Oh hey this blog looks different!

Yes it does! I’ve gotten frustrated at the look, feel, and crunchy aspect of my old template, and refreshed it.

What once was a fork of Clean Blog Jekyll is now a fork of Thinkspace that I’m using as my base remote theme, myrtle.

What I learnt

While some custom themes work well in themselves and expect you to fork them to use them as a template, they don’t work well as remote templates. Because I have separate repos for all my subpages, I need a remote theme else I’d have all the duplicated code.
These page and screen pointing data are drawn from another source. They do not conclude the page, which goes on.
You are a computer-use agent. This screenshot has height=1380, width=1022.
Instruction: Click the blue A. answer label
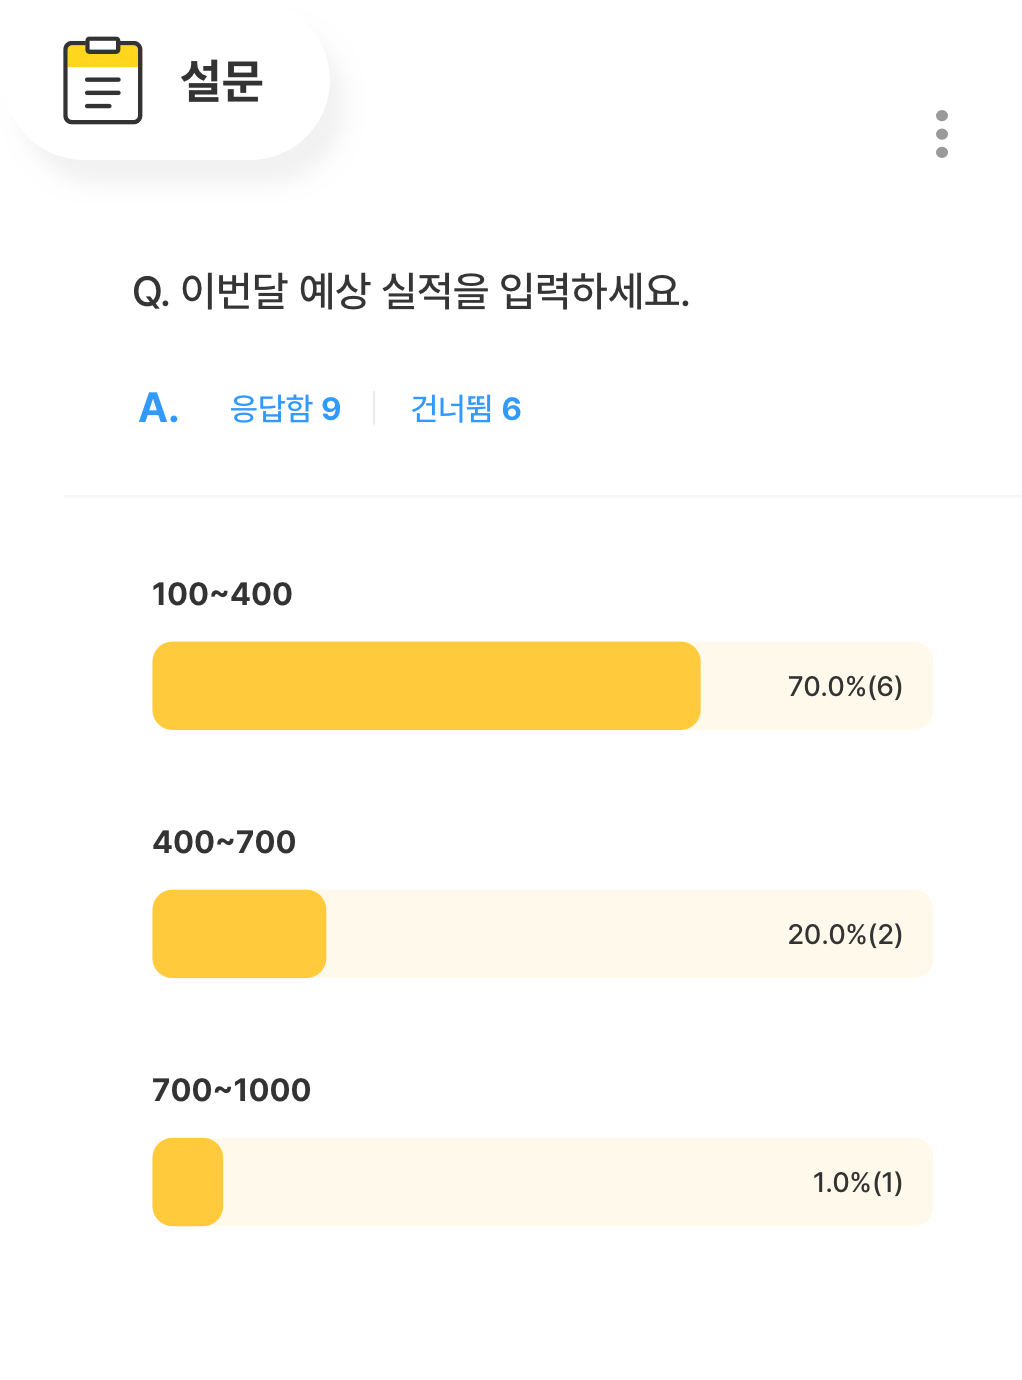click(x=159, y=408)
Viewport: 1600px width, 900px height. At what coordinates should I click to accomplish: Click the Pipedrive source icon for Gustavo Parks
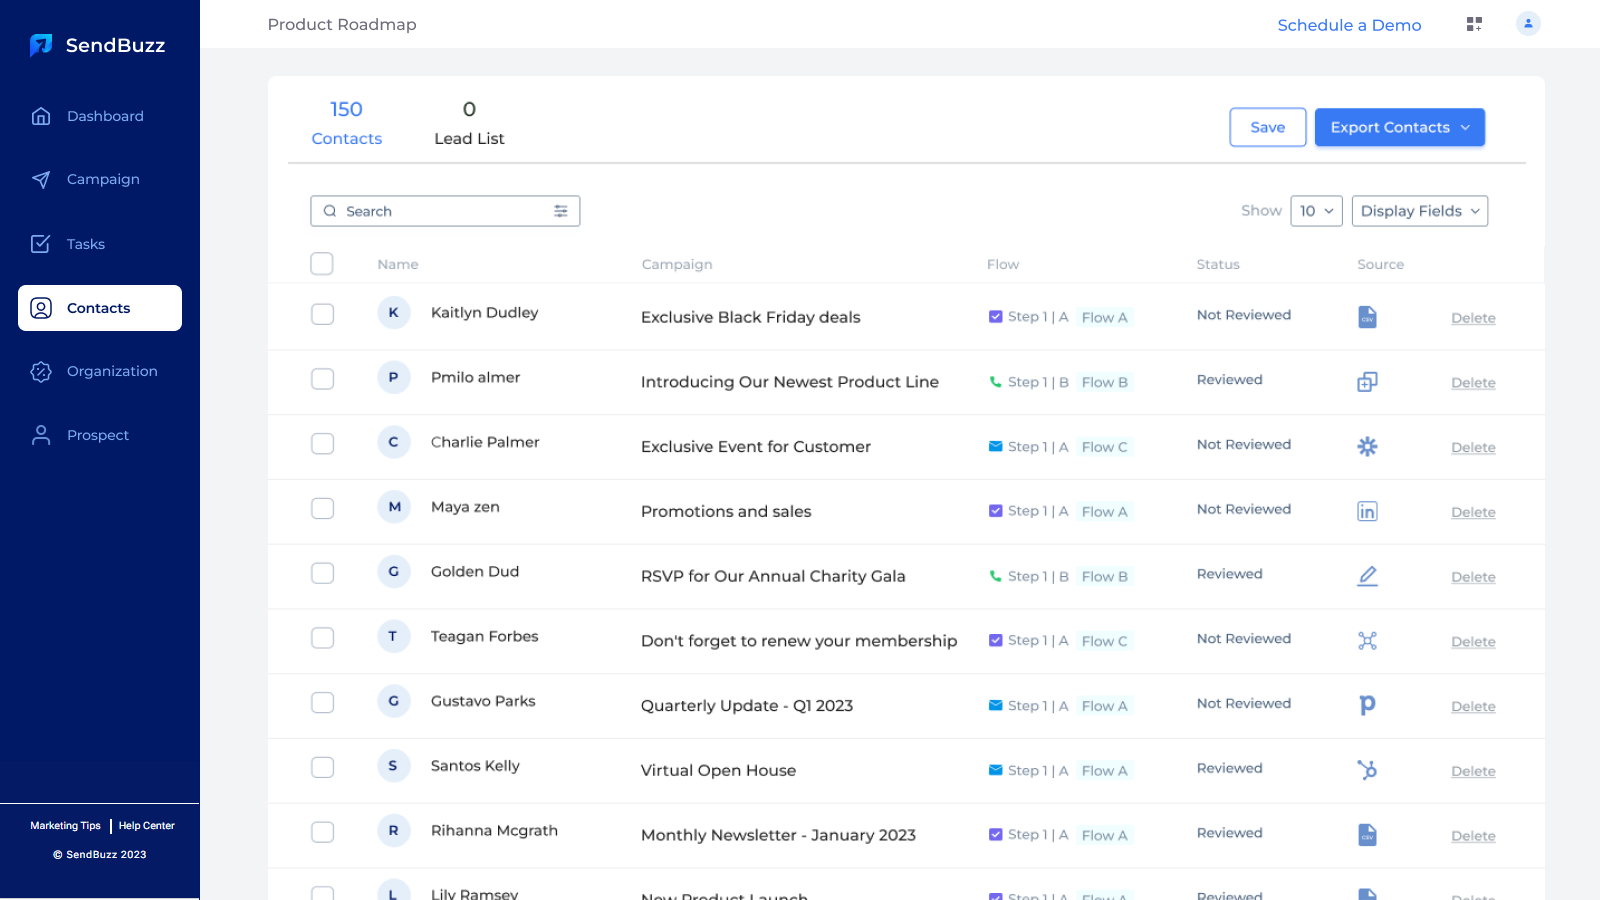1367,705
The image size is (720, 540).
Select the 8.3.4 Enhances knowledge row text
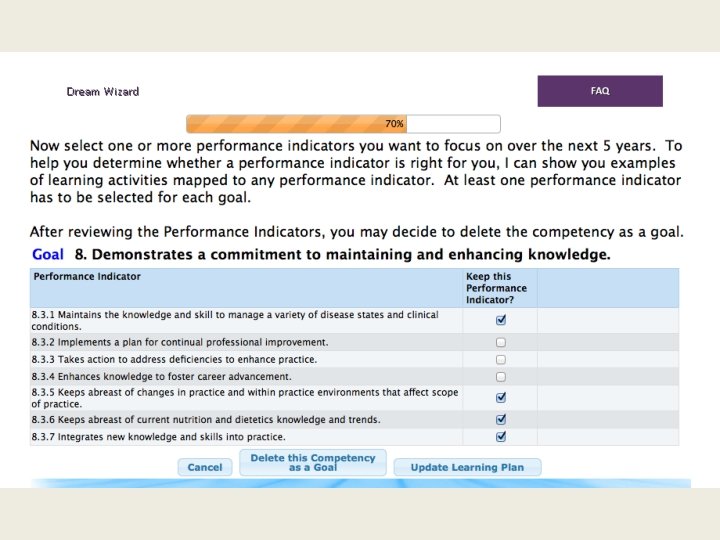(x=162, y=377)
For thinkspace, I had to move the sass files from the folder defined in _config under sass_dir – assets/scss – to just _sass. That got rid of the issues with not finding files (which I think is because remote-theme doesn’t listen to custom sass folders, but don’t quote me on that.)

I also learnt that while jekyll 4 has features that allow sites to inherit preconfigured defaults, but this is specifically a Jekyll 4 feature. GitHub Pages is still on Jekyll 3, so this feature doesn’t yet work. (Sources: stackoverflow thread, github thread). The (temporary) workaround is to have your theme’s _config.yml in a state where you can easily bulk copy/paste and adjust where needed. Or, you know, not use GitHub Pages and use something like netlify, but for now the copy/paste works for me.